The ride itself even had its own step-down transformer for power, so there was a box back there with the warning "13200 Volts".
The SSM was not 'in' a building, but, rather, was a sort of metal box on hydraulic stilts. The structure in front of the ride was just a facade to conceal the exterior of the ride. There was a little shack behind the ride that housed the computers and was where we rewound the films. You got up to the projection room by climbing up one of those moveable metal stairways like the ones they use at an airport so you can board a plane while it is sitting on the tarmac. Of course we never had to move it away from the back door of the ride when I worked there because the thing didn't even move any more.
I wonder why they didn't just close the ride down when it became inoperable. I was embarrassed to work there, because guests would shake their heads as they left, wondering why they hadn't just spent the time eating a pink thing or cruising around to another, operating, ride.

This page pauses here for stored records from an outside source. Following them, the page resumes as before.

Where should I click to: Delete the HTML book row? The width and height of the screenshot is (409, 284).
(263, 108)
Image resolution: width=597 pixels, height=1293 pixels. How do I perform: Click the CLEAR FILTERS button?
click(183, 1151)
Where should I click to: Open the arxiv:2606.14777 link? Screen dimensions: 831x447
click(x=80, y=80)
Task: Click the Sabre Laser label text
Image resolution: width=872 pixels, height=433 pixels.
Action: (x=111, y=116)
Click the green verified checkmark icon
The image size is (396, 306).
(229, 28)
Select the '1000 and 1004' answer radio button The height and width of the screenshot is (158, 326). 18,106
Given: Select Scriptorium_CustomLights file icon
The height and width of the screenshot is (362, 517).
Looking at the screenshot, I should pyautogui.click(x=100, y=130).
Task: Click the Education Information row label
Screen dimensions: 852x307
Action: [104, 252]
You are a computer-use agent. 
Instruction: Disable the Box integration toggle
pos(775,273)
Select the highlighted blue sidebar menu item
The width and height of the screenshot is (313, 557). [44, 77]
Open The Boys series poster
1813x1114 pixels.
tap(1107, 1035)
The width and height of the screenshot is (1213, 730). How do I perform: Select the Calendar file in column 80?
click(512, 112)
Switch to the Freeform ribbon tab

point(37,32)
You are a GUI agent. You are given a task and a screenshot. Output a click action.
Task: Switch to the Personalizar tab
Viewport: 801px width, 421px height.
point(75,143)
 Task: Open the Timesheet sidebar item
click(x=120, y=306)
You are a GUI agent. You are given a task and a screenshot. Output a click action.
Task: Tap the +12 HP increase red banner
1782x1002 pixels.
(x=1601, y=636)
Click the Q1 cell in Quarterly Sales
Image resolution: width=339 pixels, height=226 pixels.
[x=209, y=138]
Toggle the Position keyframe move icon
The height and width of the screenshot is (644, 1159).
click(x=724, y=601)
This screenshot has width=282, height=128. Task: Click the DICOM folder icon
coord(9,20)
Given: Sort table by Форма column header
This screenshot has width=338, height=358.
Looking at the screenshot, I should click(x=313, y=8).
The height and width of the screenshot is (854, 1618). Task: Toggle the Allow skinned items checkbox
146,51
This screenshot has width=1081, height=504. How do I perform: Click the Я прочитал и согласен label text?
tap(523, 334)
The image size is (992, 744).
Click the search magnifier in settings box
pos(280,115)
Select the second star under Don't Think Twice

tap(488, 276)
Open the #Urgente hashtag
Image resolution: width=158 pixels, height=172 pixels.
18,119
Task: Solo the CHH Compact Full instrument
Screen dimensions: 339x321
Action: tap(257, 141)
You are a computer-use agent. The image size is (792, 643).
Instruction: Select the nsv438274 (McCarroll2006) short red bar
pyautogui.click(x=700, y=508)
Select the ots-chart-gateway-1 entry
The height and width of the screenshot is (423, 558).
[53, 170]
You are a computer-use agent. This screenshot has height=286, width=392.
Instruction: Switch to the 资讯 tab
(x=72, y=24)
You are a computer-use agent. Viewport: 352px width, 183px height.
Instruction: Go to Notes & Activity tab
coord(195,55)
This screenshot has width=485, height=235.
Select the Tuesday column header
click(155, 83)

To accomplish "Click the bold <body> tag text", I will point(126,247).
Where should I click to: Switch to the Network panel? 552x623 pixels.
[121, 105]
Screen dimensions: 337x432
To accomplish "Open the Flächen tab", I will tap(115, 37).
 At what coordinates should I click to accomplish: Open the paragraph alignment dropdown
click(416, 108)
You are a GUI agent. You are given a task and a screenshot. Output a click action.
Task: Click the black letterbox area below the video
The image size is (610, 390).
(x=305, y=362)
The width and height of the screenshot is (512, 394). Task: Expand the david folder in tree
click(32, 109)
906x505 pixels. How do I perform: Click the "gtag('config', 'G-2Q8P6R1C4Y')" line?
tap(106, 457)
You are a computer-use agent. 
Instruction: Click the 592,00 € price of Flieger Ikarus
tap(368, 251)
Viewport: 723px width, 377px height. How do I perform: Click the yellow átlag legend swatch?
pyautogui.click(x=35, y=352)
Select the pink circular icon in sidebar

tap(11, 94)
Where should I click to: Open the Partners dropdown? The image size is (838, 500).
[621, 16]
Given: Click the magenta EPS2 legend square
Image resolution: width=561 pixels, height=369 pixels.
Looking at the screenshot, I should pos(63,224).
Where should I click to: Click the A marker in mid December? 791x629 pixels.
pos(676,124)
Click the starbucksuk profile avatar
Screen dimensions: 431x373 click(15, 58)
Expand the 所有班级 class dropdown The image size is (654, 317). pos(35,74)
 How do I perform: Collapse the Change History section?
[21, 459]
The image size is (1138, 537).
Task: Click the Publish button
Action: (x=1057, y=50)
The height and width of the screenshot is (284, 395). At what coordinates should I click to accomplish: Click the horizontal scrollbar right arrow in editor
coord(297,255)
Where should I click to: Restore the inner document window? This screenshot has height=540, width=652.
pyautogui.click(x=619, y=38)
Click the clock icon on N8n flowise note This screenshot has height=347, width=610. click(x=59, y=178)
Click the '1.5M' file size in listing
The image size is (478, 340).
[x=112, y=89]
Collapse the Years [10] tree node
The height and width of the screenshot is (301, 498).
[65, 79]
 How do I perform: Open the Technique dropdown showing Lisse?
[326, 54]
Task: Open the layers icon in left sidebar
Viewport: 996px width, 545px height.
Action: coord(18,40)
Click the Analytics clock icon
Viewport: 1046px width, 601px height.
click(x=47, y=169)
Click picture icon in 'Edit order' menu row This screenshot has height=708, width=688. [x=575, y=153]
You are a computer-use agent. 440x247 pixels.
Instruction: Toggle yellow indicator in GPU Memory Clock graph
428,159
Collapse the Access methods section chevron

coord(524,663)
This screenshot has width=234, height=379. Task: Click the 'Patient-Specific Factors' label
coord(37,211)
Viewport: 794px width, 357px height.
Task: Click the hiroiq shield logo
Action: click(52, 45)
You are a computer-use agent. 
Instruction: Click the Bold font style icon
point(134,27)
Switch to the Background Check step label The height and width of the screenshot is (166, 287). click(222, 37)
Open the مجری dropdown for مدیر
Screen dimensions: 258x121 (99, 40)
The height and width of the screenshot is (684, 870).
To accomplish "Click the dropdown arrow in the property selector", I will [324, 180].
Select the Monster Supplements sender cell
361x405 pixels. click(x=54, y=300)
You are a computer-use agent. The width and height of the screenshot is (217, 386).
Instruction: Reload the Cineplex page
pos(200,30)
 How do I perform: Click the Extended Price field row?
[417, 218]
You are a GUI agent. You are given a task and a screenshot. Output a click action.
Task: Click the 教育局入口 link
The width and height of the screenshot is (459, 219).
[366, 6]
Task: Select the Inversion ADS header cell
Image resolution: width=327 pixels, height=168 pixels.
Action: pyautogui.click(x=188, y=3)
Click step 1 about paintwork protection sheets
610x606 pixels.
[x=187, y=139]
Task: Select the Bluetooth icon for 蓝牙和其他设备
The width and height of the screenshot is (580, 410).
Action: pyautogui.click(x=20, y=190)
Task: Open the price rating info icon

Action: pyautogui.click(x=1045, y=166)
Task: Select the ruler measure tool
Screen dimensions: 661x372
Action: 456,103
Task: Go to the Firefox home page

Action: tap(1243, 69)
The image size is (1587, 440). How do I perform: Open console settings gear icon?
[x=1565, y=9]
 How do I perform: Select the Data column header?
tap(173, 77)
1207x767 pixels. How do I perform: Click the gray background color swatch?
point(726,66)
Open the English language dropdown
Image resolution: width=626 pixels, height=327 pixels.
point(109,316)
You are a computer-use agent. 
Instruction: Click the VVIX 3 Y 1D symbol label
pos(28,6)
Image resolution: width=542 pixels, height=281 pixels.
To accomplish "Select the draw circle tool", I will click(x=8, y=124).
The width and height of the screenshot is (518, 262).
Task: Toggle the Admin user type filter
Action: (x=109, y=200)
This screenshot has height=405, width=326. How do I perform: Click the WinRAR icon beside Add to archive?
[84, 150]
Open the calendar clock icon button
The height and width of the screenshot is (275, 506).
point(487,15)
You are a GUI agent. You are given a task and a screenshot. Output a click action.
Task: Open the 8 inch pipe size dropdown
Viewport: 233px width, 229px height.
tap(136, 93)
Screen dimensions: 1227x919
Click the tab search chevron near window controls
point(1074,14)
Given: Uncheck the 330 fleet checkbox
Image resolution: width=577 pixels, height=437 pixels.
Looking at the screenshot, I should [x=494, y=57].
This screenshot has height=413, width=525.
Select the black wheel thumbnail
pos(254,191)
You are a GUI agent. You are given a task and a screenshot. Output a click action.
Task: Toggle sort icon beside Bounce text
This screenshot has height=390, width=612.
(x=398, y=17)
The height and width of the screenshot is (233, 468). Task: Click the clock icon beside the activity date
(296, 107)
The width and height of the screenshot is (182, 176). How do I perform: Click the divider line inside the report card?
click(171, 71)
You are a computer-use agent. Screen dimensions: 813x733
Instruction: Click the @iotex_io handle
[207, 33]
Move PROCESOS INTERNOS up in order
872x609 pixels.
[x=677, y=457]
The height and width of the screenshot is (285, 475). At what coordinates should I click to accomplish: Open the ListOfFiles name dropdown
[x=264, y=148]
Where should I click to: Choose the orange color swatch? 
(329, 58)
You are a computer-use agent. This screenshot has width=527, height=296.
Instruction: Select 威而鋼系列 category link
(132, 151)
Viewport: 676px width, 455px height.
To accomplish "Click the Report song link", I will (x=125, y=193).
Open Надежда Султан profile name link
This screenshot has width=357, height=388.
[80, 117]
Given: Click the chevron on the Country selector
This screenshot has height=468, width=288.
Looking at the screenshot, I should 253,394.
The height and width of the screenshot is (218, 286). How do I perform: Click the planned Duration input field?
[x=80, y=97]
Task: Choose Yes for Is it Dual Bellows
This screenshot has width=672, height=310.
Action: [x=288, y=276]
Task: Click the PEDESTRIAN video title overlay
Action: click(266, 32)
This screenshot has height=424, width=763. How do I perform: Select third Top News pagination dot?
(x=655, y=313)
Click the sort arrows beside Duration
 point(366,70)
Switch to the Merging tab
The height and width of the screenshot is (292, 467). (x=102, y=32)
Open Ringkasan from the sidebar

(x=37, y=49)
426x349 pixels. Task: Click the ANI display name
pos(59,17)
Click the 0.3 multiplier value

It seem the best way to 'train' potential foremen would have been to have them work alongside experienced foremen at larger rides. I am starting to wonder if some of the 'training' rides like SSM and Roto Disco (I was foreman of both) were just a sort of 'sidetrack' in the Rides 'career' path that really went nowhere.

Alan Cochran
It was a late-1970s precursor to the movie-with-moving-environment stuff like the SpongeBob attraction. The SSM was in a small space at the front of the Park once occupied by the Missile Chaser; the entrance was around what's now the photo stand near Looney Land.

Scott Reynolds
I remember it sitting back there rotting with peeling paint around 87 or so. It was kinda hidden behind the stores to the right of the photo booth. It might of been removed in 83 but I tell you it was in pieces by then and was basically only showing the movie with no "sensational senses" by that time.
Kinda sad, it was actually a very advanced attraction for its time and was in many ways ahead of its time. The park now has the 3d theater which is technically a more advanced more modern version of the SSM and is roughly in the same area of the park.

Michael Hicks
The motionbase hydralics quit working a lot and by the second year it was run without them, just as a mini "Chevy Show"-type attraction. As I recall the ride film shown, it started with the Screamin' Eagle (from SF in St. Louis) then was all SFoT rides (Spinnaker, Runaway Mine Train, ShockWave, etc.). What a novel could "ride" rides that they already had in the park, although it did give younger riders a taste of these rides that they were too small for until they were older. In hindsight, I guess at that time it was better to spend 15 minutes in line for a virtual trip on the ShockWave than 3 hours for the real thing.